FAA joins GS Yuasa battery probe

Kyodo, AP, AFP-JIJI

Japanese and U.S. transportation officials went to Kyoto on Monday to inspect GS Yuasa Corp., which supplies lithium-ion batteries for Boeing Co.’s 787 Dreamliners, following the emergency landing of an All Nippon Airways Co. 787 last week that prompted the worldwide grounding of the jets, the transport ministry said.

The main Dreamliner battery, made by Kyoto-based GS Yuasa, is believed to have overcharged, causing smoke in the ANA 787 and prompting the Jan. 16 emergency landing at Takamatsu Airport in Kagawa Prefecture.

One official from the Land, Infrastructure, Transport and Tourism Ministry and two from the U.S. Federal Aviation Administration questioned GS Yuasa officials about the batteries’ design and production processes, the ministry said.

ANA said Monday the worldwide grounding of the Dreamliner forced it to cancel 335 domestic and international flights from Jan. 16 to next Sunday, affecting nearly 48,000 passengers.

On Sunday, the National Transportation Safety Board said the battery that caught fire in a Japan Airlines Boeing 787 in Boston earlier this month was not overcharged. But government investigators said there could still be problems with wiring or other charging components. That cell was located in an aft compartment along with an auxiliary power unit.

An examination of the flight data recorder indicated the battery didn’t exceed its designed voltage of 32 volts, the NTSB said.

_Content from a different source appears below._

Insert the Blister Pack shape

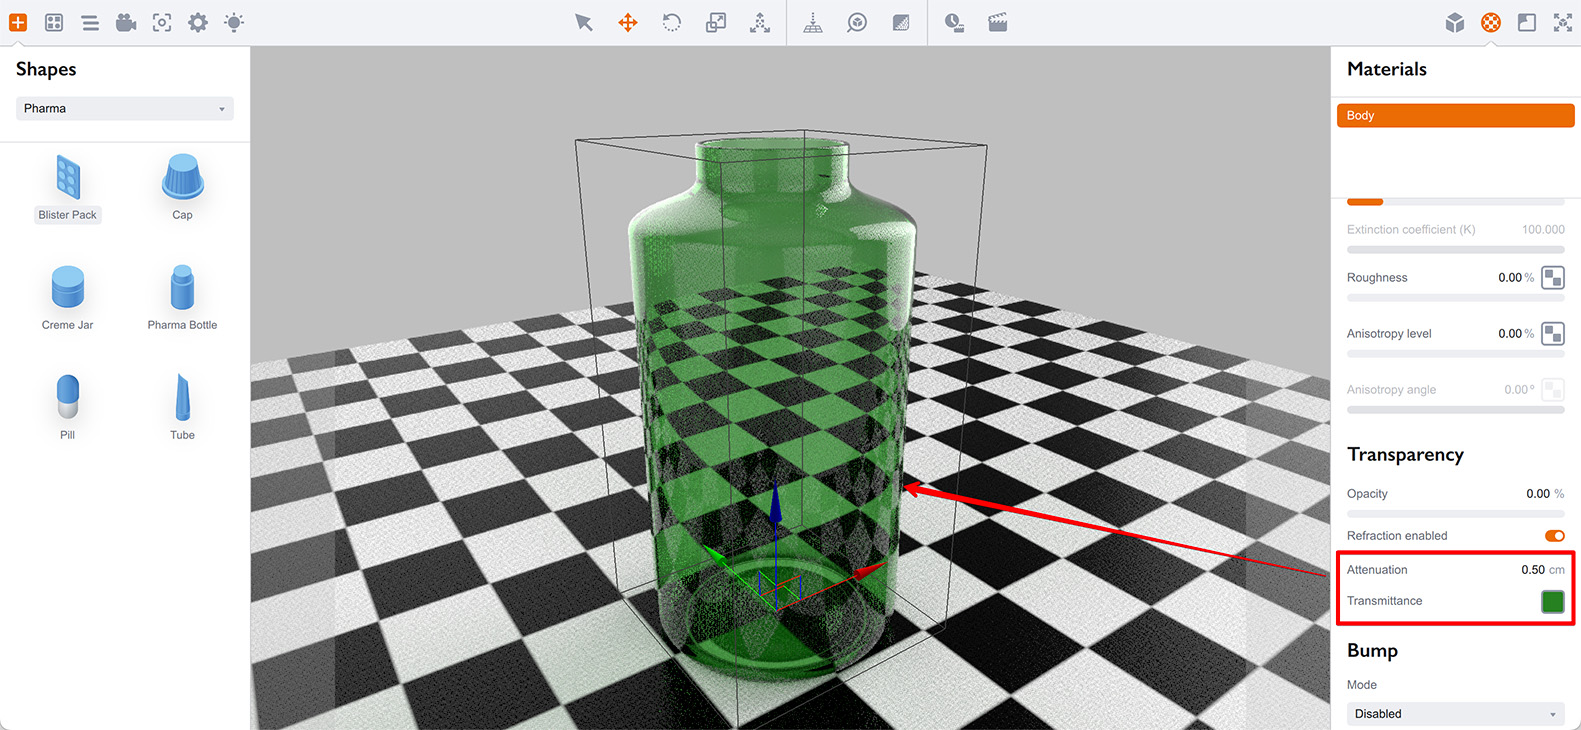click(68, 187)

NTSB investigators are continuing to look at the battery system. They plan to meet Tuesday with officials from Securaplane Technologies Inc., manufacturer of the charger for the batteries, at the company’s headquarters in Tucson, Arizona, said Kelly Nantel, a spokeswoman for the board.

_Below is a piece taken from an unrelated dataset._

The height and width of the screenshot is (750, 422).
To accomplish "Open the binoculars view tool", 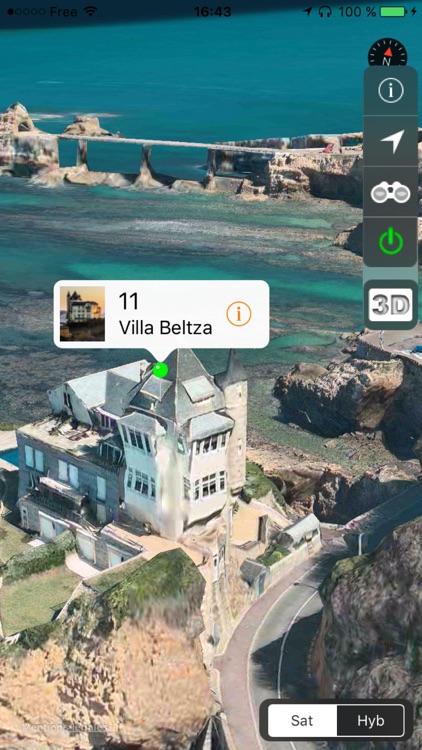I will [x=391, y=192].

“Potentially there could be some other charging issue,” Nantel said. “We’re not prepared to say there was no charging issue.”

Even though it appears the voltage limit wasn’t exceeded in the case of the JAL 787 battery that caught fire Jan. 7 in Boston, it’s possible the battery failures in that plane and in the ANA plane that made the emergency landing last week may be due to a charging problem, according to John Goglia, a former NTSB board member and aviation safety expert. The problematic battery in the ANA jet was a larger unit in an electrical bay under the cockpit.

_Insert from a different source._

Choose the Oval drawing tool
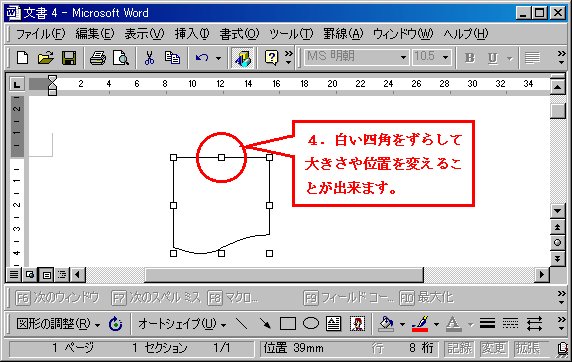This screenshot has height=362, width=572. [311, 323]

Too much current flowing too fast into a battery can overwhelm the cell, causing it to short-circuit and overheat even if the battery’s voltage remains within its design limit, he said.

“The battery is like a big sponge,” Goglia said. “You can feed it with an eye dropper or you can feed it with a garden hose. If allowed, it will soak up everything it can from the garden hose until it destroys itself.”

There are so many redundancies and safeguards in aviation that when an accident or mishap occurs, it almost always is the result of a chain of events rather than a single failure, he said.